=== MATERIAL SHOWN ===
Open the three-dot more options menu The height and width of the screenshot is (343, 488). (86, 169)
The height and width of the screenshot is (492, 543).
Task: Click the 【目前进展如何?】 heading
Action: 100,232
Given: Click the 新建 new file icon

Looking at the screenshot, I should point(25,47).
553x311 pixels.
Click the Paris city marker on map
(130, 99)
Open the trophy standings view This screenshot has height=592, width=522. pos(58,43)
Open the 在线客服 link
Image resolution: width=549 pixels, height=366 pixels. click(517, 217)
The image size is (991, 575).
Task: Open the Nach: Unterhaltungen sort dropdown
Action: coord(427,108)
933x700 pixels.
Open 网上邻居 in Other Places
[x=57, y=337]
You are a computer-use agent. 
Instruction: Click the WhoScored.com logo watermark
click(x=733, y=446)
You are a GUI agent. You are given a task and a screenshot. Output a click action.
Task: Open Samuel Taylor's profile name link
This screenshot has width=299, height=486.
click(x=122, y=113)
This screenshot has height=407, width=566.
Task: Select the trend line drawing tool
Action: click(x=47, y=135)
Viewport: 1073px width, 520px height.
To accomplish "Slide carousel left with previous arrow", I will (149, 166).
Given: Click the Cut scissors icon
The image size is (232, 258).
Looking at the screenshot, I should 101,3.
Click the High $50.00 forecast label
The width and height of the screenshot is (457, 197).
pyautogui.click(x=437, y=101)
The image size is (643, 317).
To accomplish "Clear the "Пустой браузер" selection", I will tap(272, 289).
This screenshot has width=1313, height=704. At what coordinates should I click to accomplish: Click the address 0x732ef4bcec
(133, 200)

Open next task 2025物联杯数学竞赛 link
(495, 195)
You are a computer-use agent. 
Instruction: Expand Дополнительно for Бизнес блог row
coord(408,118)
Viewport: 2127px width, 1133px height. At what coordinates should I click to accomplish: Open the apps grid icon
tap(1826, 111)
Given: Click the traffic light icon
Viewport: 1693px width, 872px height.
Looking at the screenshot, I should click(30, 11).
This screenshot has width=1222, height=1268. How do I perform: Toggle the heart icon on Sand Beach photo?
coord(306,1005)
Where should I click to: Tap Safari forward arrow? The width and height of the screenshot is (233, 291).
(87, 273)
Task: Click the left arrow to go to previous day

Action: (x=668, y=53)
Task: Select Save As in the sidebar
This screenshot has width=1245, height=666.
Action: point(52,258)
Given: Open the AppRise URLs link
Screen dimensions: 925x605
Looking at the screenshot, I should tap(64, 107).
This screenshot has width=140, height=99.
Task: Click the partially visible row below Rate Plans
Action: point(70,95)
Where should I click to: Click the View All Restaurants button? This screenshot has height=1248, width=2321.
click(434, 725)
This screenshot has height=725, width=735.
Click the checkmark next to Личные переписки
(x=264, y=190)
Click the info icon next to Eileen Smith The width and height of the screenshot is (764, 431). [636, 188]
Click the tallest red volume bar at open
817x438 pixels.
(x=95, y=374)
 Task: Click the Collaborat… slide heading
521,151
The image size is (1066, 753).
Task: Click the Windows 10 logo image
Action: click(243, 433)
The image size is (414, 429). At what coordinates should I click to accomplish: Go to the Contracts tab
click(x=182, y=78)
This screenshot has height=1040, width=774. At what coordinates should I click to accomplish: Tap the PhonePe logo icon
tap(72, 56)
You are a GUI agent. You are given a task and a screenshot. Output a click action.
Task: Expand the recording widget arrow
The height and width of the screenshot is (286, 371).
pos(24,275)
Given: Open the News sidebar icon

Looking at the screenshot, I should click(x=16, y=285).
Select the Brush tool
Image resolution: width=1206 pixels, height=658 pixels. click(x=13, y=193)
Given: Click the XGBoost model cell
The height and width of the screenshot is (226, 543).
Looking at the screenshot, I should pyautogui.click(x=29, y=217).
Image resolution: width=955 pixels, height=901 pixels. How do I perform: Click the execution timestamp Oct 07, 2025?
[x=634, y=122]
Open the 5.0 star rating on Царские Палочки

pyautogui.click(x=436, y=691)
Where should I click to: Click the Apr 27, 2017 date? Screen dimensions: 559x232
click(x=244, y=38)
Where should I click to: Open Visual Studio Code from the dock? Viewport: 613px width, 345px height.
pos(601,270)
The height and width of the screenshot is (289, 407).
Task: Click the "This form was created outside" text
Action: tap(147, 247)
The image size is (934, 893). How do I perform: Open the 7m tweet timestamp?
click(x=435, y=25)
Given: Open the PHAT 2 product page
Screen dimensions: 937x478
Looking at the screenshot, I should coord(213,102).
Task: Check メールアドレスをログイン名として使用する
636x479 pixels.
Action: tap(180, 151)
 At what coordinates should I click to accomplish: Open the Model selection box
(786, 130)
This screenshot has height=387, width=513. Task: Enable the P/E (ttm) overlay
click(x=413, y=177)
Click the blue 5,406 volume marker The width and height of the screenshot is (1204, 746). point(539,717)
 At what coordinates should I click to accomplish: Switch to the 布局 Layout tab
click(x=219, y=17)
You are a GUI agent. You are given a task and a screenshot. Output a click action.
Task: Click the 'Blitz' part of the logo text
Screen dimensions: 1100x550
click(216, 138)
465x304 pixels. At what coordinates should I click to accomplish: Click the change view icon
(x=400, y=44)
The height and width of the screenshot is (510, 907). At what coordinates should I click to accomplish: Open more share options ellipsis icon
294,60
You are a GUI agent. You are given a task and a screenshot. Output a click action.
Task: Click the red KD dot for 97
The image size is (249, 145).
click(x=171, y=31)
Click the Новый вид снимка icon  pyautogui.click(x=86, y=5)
===
TASK INSTRUCTIONS
Copy the rows from their first line through the line containing "[x=57, y=337]", keeping every line identical to the original.

EXERCISE RESPONSE
Open the three-dot more options menu The height and width of the screenshot is (343, 488). (86, 169)
The height and width of the screenshot is (492, 543).
Task: Click the 【目前进展如何?】 heading
Action: 100,232
Given: Click the 新建 new file icon

Looking at the screenshot, I should point(25,47).
553x311 pixels.
Click the Paris city marker on map
(130, 99)
Open the trophy standings view This screenshot has height=592, width=522. pos(58,43)
Open the 在线客服 link
Image resolution: width=549 pixels, height=366 pixels. click(517, 217)
The image size is (991, 575).
Task: Open the Nach: Unterhaltungen sort dropdown
Action: coord(427,108)
933x700 pixels.
Open 网上邻居 in Other Places
[x=57, y=337]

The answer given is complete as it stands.